What this task involves | Write the entries again exactly, with no line missing.

Given records |
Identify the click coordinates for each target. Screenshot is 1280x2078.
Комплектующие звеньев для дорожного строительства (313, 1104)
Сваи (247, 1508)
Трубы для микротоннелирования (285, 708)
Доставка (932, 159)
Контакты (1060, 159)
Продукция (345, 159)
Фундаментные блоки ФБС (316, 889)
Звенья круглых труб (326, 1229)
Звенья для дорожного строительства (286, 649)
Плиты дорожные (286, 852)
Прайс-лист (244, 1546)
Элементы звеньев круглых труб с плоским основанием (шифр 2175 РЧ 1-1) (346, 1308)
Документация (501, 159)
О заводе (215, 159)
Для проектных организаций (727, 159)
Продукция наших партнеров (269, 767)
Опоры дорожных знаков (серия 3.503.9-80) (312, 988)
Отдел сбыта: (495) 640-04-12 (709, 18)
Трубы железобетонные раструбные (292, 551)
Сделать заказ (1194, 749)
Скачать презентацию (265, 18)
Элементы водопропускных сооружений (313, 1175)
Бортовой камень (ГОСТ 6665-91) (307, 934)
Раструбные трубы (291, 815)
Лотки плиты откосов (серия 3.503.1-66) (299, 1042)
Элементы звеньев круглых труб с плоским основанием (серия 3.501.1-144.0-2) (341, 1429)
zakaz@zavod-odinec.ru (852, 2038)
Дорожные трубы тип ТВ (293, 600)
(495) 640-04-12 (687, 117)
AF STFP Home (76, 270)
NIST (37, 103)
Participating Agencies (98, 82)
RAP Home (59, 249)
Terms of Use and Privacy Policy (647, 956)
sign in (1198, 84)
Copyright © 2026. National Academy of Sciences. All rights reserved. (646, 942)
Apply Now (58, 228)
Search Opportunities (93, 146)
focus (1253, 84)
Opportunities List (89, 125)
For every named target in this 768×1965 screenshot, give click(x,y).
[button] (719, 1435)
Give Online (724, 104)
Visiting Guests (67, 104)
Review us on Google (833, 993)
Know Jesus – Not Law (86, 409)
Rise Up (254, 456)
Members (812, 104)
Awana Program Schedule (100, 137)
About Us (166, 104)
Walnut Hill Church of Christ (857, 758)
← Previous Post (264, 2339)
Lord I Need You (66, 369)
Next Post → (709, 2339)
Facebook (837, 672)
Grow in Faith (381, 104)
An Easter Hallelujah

Answer to this task |
Identify the click coordinates for each target. Screenshot is 1280x2078.
Комплектующие звеньев для дорожного строительства (313, 1104)
Сваи (247, 1508)
Трубы для микротоннелирования (285, 708)
Доставка (932, 159)
Контакты (1060, 159)
Продукция (345, 159)
Фундаментные блоки ФБС (316, 889)
Звенья круглых труб (326, 1229)
Звенья для дорожного строительства (286, 649)
Плиты дорожные (286, 852)
Прайс-лист (244, 1546)
Элементы звеньев круглых труб с плоским основанием (шифр 2175 РЧ 1-1) (346, 1308)
Документация (501, 159)
О заводе (215, 159)
Для проектных организаций (727, 159)
Продукция наших партнеров (269, 767)
Опоры дорожных знаков (серия 3.503.9-80) (312, 988)
Отдел сбыта: (495) 640-04-12 (709, 18)
Трубы железобетонные раструбные (292, 551)
Сделать заказ (1194, 749)
Скачать презентацию (265, 18)
Элементы водопропускных сооружений (313, 1175)
Бортовой камень (ГОСТ 6665-91) (307, 934)
Раструбные трубы (291, 815)
Лотки плиты откосов (серия 3.503.1-66) (299, 1042)
Элементы звеньев круглых труб с плоским основанием (серия 3.501.1-144.0-2) (341, 1429)
zakaz@zavod-odinec.ru (852, 2038)
Дорожные трубы тип ТВ (293, 600)
(495) 640-04-12 (687, 117)
AF STFP Home (76, 270)
NIST (37, 103)
Participating Agencies (98, 82)
RAP Home (59, 249)
Terms of Use and Privacy Policy (647, 956)
sign in (1198, 84)
Copyright © 2026. National Academy of Sciences. All rights reserved. (646, 942)
Apply Now (58, 228)
Search Opportunities (93, 146)
focus (1253, 84)
Opportunities List (89, 125)
For every named target in this 768×1965 screenshot, give click(x,y).
[button] (719, 1435)
Give Online (724, 104)
Visiting Guests (67, 104)
Review us on Google (833, 993)
Know Jesus – Not Law (86, 409)
Rise Up (254, 456)
Members (812, 104)
Awana Program Schedule (100, 137)
About Us (166, 104)
Walnut Hill Church of Christ (857, 758)
← Previous Post (264, 2339)
Lord I Need You (66, 369)
Next Post → (709, 2339)
Facebook (837, 672)
Grow in Faith (381, 104)
An Easter Hallelujah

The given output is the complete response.